Moderation in earnings profile due to higher provisioning to combat the pandemic
Earning profile has moderated over the last two years owing to higher provisioning requirement amidst the pandemic. MVAFL reported loss of Rs 8.7 crore in fiscal 2021 as compared to profit after tax of Rs 3.2 crore in fiscal 2020, owing to higher provisioning cost. Credit cost rose to 4.6% in fiscal 2021 from 1.5% in fiscal 2020. However, the company reported pre-provisioning profit (PPoP) of Rs 14.3 crore in fiscal 2021 as compared to Rs 12.6 crore in fiscal 2020. Similarly, for the first nine months of fiscal 2022, PPoP and net loss are projected at Rs 7.5 crore and Rs 15 lakh, respectively, and credit cost at 2.4%(annualised).
However, with rising NPAs, the earning profiles may remain subdued in fiscal 2022 as well. Nevertheless, ability to manage the earnings profile would be a key rating sensitivity factor in the near term.
Moderate resource profile
Resource profile mix has moderated with NCDs (68%) and fixed deposits (32%) forming 100% of borrowing as of December 2021. MVAFL has repaid its entire bank debt in fiscal 2021, as disbursements were low and excess liquidity was available. Also, the company stopped taking deposits since March 2020 and did not renew fixed deposits post July 2021. it also has unutilised bank limit of Rs 35 crore in terms of a cash credit/working capital demand loan (CC/WCDL) and term loan as of December 2021.

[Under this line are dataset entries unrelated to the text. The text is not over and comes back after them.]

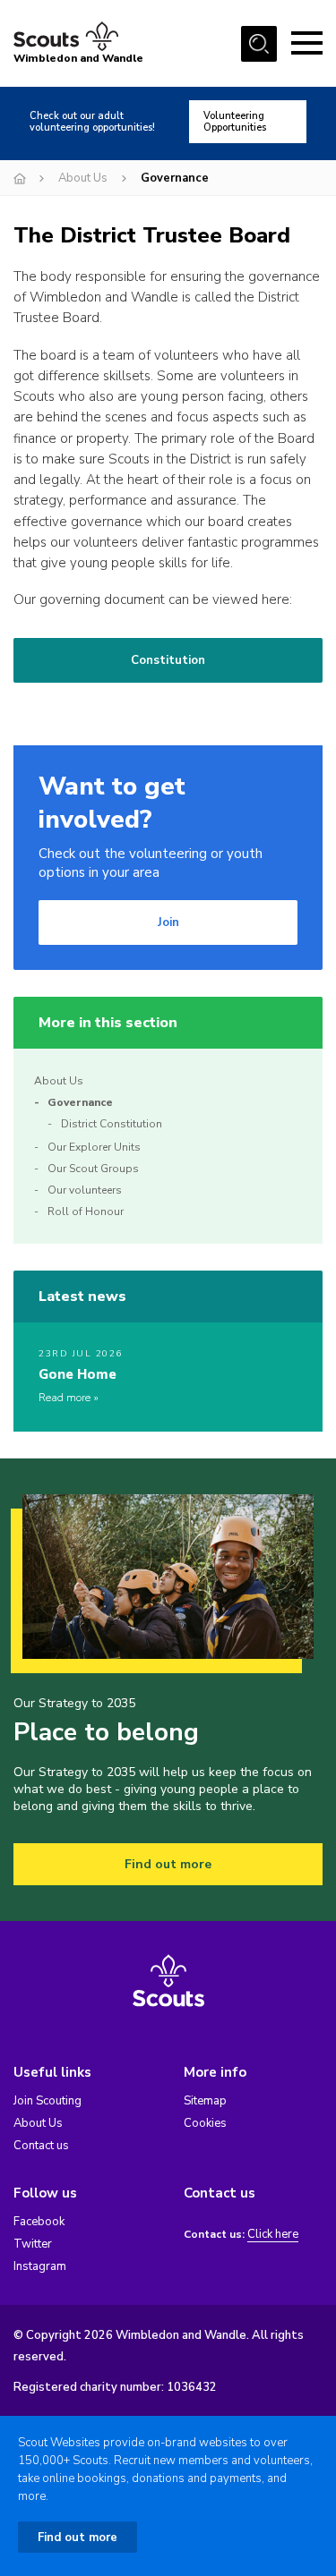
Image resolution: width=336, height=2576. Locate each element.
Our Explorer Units (94, 1147)
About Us (83, 178)
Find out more (168, 1864)
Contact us (41, 2146)
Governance (80, 1102)
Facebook (39, 2222)
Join (168, 922)
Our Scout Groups (93, 1168)
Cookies (205, 2123)
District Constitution (111, 1124)
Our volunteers (84, 1190)
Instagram (39, 2266)
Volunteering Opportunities (234, 121)
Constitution (168, 660)
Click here (272, 2234)
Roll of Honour (85, 1211)
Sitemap (205, 2101)
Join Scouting (47, 2101)
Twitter (32, 2244)
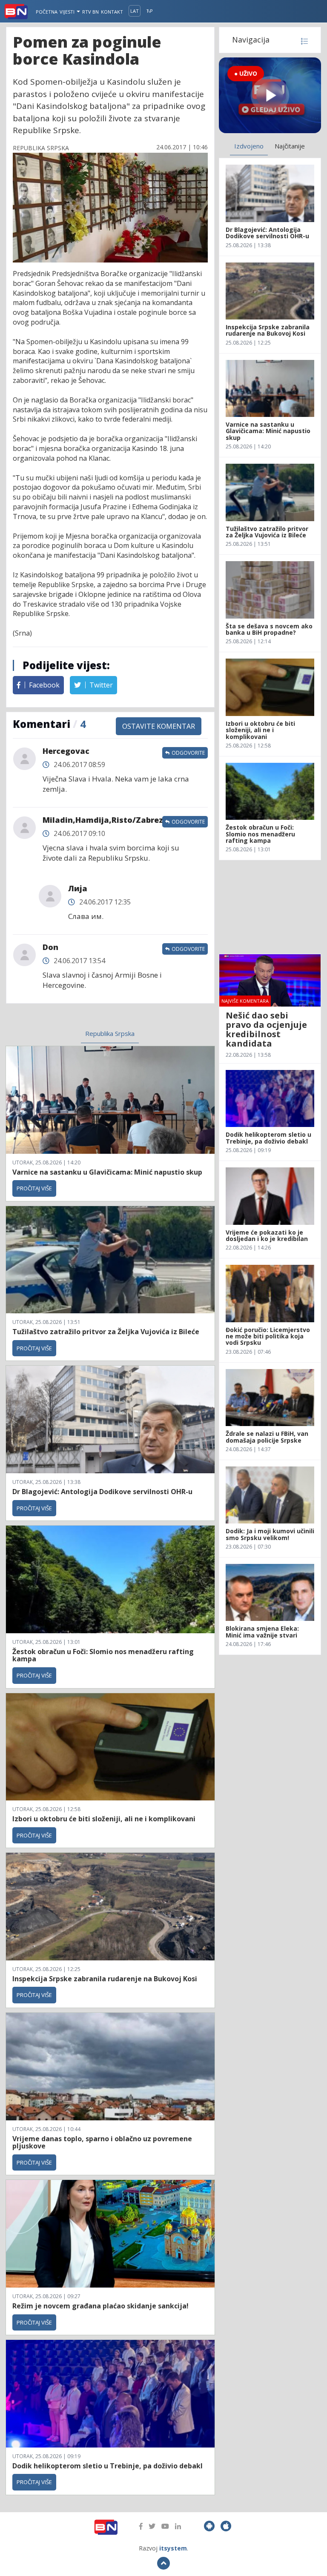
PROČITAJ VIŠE (34, 1188)
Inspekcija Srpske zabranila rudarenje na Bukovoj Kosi (104, 1978)
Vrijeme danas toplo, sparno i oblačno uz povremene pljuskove (102, 2142)
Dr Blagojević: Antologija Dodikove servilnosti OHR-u (102, 1491)
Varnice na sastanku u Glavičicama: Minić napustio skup (107, 1172)
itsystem (173, 2548)
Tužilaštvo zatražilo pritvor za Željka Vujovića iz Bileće (105, 1331)
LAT (134, 11)
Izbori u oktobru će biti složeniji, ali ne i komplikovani (103, 1818)
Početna (46, 12)
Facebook (43, 685)
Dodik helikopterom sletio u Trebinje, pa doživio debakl (107, 2465)
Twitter (100, 685)
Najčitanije (290, 146)
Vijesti (68, 12)
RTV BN (90, 12)
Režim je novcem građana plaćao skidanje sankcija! (100, 2306)
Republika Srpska (110, 1033)
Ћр (149, 11)
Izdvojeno (249, 146)
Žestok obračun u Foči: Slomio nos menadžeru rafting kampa (103, 1655)
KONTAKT (112, 12)
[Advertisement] (270, 907)
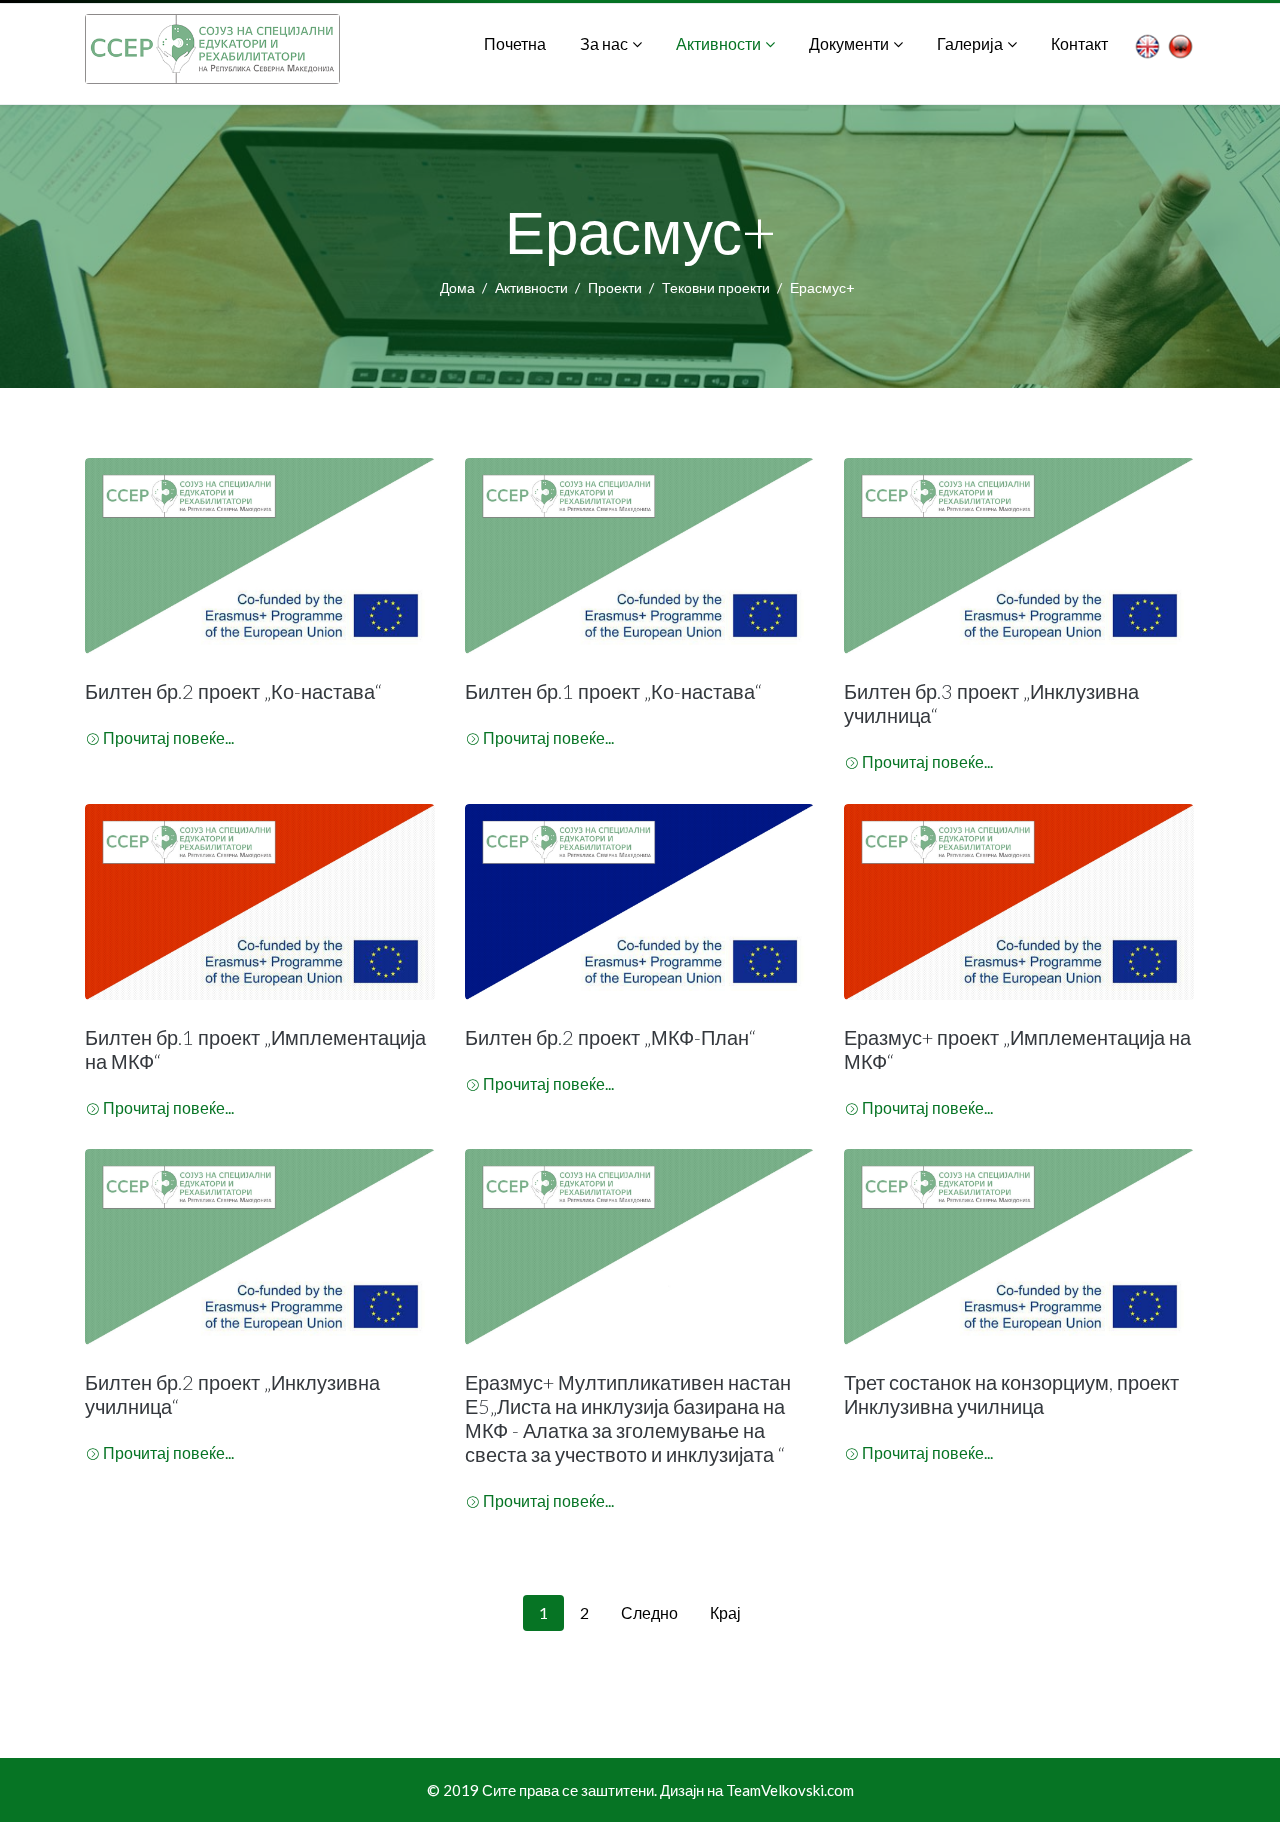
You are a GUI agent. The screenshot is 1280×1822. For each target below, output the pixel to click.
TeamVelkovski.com (790, 1790)
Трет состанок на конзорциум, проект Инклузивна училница (1011, 1394)
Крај (725, 1612)
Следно (649, 1612)
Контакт (1079, 43)
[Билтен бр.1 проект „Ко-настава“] (640, 556)
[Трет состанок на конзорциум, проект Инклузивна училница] (1019, 1247)
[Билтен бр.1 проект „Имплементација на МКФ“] (260, 902)
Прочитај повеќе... (168, 737)
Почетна (515, 43)
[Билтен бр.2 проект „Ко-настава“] (260, 556)
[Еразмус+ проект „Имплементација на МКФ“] (1019, 902)
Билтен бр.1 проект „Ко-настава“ (613, 691)
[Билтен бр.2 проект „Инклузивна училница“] (260, 1247)
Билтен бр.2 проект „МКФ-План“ (610, 1037)
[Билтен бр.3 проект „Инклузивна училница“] (1019, 556)
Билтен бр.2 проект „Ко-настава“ (233, 691)
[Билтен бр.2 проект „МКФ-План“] (640, 902)
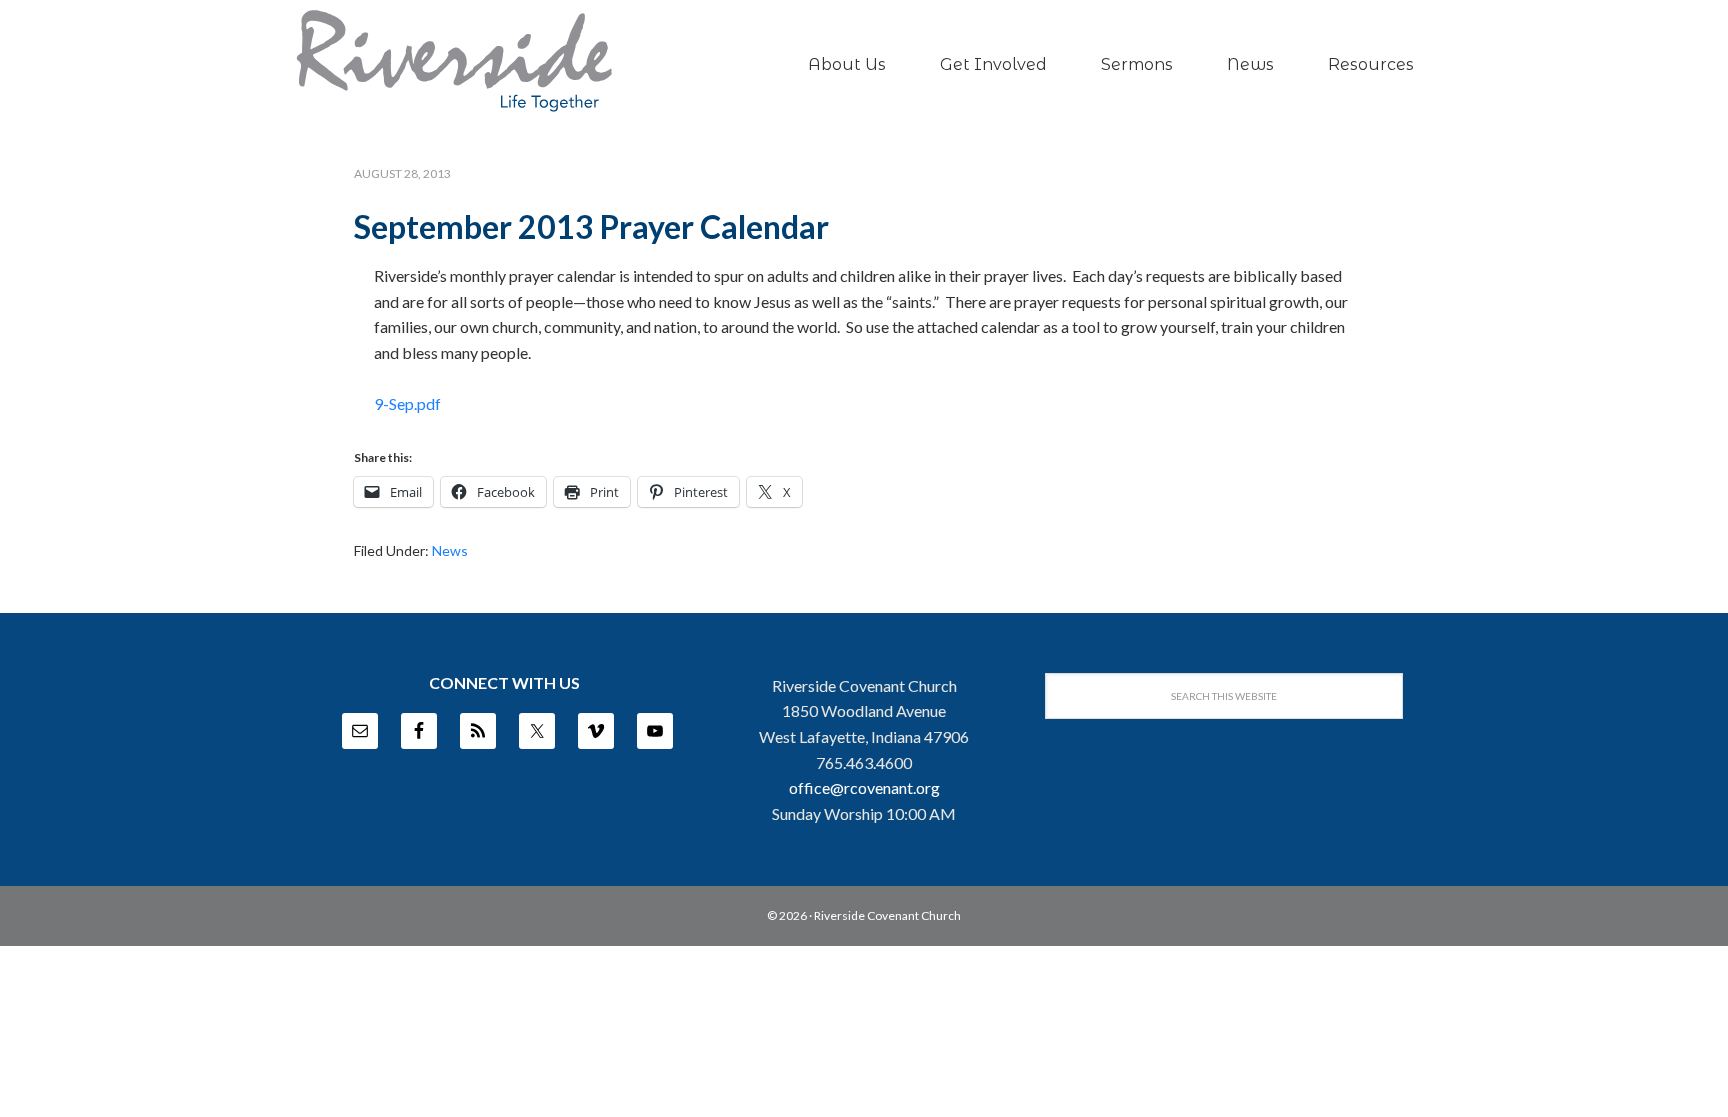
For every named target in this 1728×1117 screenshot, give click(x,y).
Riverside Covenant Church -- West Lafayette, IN (454, 61)
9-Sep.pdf (407, 403)
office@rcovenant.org (864, 787)
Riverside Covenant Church (887, 915)
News (450, 550)
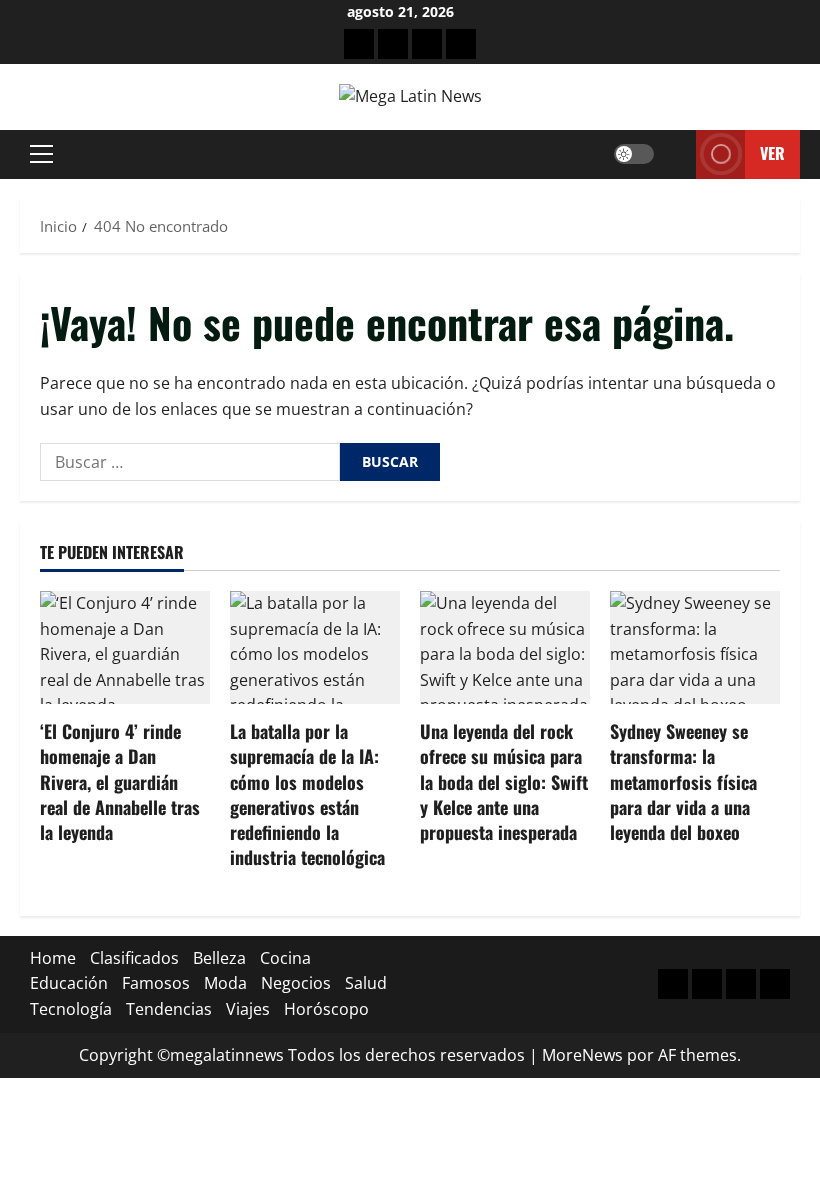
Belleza (219, 958)
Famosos (156, 983)
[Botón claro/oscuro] (634, 154)
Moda (225, 983)
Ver (772, 153)
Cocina (285, 958)
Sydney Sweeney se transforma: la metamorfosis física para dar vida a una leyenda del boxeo (683, 781)
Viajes (248, 1009)
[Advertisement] (427, 44)
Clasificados (134, 958)
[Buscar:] (190, 462)
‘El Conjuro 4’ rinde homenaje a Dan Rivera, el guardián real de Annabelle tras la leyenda (120, 781)
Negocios (296, 983)
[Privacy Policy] (393, 44)
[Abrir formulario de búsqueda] (675, 154)
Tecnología (71, 1009)
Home (53, 958)
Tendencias (169, 1009)
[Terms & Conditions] (359, 44)
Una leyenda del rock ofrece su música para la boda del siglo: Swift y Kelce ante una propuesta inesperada (504, 781)
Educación (69, 983)
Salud (366, 983)
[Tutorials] (461, 44)
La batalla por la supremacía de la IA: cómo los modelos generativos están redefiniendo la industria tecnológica (307, 794)
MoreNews (582, 1055)
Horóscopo (326, 1009)
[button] (41, 154)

CRISIL Ratings notes that in the past, the promoters have provided funding support at competitive rates. Going forward, as disbursements are picking up, the company will focus on diversification of its resource mix and raising funds from capital market and longer tenure bank debt. In the long run, its ability to increase its external funding routes and display stability in banking relationships will be a key monitorable.
Small scale of operations with limited geographical presence
Scale remains small, with AUM around Rs 248.4 crore as on December 31, 2021, (vis-à-vis Rs 406 crore in March 2020). The AUM has been on a declining trend since March 2020, owing to economic challenges and spread of the pandemic. Furthermore, as presence is largely restricted within Kerala, there is high geographic concentration, and asset quality remains susceptible to slippages.
As of December 2021, the portfolio comprised of new and used cars (84%), two-wheelers (7%), commercial vehicles (2.4%), business development loans (2.8%), machinery and equipment loans (1.6%) and personal loans and trade advance (0.8%). The company has recently ventured into gold loans which formed 1.7% of the overall AUM. Going forward, with sourcing channels gaining hold, the company intends to focus on gold loans, used car financing and two-wheeler segments. Nevertheless, it will remain a small player in the vehicle financing segment overall.